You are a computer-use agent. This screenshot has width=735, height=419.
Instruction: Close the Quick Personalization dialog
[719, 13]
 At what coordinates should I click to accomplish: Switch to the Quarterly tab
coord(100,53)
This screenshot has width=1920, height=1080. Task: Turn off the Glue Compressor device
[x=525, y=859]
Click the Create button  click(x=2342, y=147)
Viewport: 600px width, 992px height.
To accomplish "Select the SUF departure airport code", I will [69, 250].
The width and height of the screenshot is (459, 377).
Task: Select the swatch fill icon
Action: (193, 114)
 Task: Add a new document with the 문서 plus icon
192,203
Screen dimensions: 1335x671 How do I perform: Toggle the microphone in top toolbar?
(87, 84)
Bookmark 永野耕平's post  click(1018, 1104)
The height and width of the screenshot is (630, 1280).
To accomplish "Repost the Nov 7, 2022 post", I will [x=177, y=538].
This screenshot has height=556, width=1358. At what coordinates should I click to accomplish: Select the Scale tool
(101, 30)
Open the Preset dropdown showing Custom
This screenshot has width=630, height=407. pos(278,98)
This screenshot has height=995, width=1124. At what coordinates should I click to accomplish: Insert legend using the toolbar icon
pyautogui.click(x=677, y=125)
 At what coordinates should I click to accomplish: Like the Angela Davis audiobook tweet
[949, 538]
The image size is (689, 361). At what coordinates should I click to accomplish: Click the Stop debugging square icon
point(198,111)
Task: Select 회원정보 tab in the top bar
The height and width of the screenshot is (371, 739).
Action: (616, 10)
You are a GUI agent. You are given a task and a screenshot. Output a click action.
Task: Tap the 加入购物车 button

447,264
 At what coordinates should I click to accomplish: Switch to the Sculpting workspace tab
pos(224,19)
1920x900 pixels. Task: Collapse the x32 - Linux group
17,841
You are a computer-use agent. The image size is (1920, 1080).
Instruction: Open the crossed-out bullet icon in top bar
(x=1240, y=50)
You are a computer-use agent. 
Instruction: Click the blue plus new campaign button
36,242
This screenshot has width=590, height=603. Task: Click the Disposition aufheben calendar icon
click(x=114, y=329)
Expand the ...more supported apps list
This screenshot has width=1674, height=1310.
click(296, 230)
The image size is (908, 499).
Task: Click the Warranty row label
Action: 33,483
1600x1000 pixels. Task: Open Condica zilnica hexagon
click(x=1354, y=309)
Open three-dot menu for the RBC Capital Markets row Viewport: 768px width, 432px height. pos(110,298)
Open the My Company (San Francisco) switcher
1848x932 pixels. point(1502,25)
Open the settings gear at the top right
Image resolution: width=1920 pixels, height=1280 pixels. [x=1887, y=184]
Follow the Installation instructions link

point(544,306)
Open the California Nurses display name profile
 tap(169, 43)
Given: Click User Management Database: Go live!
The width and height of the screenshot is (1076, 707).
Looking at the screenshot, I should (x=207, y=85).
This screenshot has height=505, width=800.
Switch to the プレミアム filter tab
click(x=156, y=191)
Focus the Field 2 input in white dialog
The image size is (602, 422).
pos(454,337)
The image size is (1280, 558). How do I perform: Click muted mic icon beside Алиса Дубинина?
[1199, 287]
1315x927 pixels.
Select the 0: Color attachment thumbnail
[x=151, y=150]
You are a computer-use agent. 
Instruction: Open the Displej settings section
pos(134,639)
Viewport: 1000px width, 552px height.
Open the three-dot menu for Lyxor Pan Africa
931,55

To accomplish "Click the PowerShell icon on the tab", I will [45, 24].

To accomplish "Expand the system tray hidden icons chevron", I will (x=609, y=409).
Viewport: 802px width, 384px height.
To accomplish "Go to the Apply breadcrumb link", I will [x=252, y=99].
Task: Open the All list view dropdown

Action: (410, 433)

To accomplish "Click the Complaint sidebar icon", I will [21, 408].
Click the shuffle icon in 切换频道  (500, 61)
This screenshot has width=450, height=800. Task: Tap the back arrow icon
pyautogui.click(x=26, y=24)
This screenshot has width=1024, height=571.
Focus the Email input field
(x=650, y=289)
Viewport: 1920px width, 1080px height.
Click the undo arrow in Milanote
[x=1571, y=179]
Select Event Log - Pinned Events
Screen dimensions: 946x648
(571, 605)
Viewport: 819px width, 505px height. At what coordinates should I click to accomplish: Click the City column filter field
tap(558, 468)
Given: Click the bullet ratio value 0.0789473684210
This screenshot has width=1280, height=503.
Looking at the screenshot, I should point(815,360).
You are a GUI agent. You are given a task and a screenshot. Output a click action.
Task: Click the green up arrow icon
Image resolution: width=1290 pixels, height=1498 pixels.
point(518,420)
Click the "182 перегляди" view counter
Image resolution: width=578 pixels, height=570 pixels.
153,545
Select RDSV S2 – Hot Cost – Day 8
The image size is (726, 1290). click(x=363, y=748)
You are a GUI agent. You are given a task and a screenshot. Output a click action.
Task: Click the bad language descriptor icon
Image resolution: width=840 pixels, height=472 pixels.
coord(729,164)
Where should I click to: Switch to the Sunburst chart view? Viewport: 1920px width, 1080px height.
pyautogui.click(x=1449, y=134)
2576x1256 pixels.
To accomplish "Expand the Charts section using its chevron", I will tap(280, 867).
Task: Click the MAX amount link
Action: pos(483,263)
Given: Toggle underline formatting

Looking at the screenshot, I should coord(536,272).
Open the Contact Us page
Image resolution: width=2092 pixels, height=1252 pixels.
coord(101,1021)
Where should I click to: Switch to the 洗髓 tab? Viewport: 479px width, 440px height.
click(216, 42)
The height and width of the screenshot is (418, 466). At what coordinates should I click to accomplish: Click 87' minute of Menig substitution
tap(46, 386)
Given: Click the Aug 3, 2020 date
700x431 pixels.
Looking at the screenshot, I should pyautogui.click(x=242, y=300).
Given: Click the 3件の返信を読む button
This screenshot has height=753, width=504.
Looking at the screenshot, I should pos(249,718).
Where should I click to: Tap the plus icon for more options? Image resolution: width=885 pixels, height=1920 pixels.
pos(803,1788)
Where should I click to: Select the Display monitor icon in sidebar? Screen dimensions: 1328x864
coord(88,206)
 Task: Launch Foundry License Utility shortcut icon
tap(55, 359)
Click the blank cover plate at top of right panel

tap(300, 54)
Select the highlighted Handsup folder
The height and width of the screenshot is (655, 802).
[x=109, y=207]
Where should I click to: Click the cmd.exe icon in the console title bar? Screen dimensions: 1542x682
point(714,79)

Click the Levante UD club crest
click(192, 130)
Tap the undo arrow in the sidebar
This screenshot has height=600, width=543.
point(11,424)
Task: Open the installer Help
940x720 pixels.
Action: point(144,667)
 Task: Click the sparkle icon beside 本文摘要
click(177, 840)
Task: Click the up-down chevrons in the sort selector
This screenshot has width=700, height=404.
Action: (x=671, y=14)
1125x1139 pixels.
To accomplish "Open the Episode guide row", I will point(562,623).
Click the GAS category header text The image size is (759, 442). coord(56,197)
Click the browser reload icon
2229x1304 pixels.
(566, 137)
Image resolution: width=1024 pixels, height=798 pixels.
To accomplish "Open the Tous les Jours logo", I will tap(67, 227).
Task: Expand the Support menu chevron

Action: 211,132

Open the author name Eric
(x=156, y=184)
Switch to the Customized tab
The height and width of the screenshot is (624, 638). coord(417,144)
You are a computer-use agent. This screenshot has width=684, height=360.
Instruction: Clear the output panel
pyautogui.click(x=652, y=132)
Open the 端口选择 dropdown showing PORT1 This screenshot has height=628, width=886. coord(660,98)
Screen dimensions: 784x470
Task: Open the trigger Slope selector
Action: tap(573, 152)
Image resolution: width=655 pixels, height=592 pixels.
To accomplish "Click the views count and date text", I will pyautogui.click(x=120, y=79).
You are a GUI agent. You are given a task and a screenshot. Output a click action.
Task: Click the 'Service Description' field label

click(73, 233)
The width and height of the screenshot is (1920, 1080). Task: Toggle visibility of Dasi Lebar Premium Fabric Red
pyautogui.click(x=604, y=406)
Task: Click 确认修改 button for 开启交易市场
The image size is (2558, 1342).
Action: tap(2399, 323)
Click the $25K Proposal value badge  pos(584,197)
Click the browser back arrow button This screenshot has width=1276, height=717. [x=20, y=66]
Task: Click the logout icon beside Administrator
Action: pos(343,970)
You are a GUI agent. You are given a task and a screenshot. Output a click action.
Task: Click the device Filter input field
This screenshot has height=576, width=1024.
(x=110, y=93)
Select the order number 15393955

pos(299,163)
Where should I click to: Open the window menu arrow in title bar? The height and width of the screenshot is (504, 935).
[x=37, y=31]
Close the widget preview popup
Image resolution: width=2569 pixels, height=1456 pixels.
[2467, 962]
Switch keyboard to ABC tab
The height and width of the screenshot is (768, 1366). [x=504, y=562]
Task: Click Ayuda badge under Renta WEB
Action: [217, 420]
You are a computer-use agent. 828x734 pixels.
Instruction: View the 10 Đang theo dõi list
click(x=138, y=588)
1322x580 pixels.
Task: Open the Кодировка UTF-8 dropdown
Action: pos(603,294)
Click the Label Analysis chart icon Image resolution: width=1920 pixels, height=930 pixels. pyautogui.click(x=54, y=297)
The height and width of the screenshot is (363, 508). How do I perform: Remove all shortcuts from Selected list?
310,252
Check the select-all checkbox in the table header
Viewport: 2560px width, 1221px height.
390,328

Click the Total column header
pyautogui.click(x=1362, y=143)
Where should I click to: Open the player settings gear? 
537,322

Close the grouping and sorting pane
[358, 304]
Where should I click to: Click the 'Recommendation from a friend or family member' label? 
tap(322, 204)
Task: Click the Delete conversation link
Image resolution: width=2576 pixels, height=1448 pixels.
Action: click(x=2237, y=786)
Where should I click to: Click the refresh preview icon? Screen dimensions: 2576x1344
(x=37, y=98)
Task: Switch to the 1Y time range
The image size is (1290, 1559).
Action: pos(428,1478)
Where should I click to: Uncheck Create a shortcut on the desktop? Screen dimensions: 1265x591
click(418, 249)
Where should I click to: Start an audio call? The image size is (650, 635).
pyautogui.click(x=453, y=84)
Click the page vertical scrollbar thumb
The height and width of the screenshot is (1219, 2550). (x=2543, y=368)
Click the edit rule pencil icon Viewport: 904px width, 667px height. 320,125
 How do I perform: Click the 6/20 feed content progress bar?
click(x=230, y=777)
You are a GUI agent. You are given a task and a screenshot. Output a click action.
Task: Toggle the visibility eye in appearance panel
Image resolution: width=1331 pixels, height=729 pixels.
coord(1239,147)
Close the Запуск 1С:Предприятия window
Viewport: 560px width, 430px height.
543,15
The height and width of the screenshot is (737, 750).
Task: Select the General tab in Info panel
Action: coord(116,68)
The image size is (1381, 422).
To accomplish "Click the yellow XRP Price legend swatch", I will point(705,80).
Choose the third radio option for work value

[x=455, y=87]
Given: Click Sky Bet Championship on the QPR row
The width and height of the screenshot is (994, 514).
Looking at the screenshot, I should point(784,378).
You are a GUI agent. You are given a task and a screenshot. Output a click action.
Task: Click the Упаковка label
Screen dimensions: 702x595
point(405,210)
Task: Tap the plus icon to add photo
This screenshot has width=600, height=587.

++++

What you will do: Copy out the data word for word, from the line containing "Where should I click to: Start" through the end of the data, including both ends.

Answer to the problem:
Where should I click to: Start an audio call? The image size is (650, 635).
pyautogui.click(x=453, y=84)
Click the page vertical scrollbar thumb
The height and width of the screenshot is (1219, 2550). (x=2543, y=368)
Click the edit rule pencil icon Viewport: 904px width, 667px height. 320,125
 How do I perform: Click the 6/20 feed content progress bar?
click(x=230, y=777)
You are a GUI agent. You are given a task and a screenshot. Output a click action.
Task: Toggle the visibility eye in appearance panel
Image resolution: width=1331 pixels, height=729 pixels.
coord(1239,147)
Close the Запуск 1С:Предприятия window
Viewport: 560px width, 430px height.
543,15
The height and width of the screenshot is (737, 750).
Task: Select the General tab in Info panel
Action: coord(116,68)
The image size is (1381, 422).
To accomplish "Click the yellow XRP Price legend swatch", I will point(705,80).
Choose the third radio option for work value

[x=455, y=87]
Given: Click Sky Bet Championship on the QPR row
The width and height of the screenshot is (994, 514).
Looking at the screenshot, I should point(784,378).
You are a GUI agent. You are given a task and a screenshot. Output a click action.
Task: Click the Упаковка label
Screen dimensions: 702x595
point(405,210)
Task: Tap the plus icon to add photo
This screenshot has width=600, height=587.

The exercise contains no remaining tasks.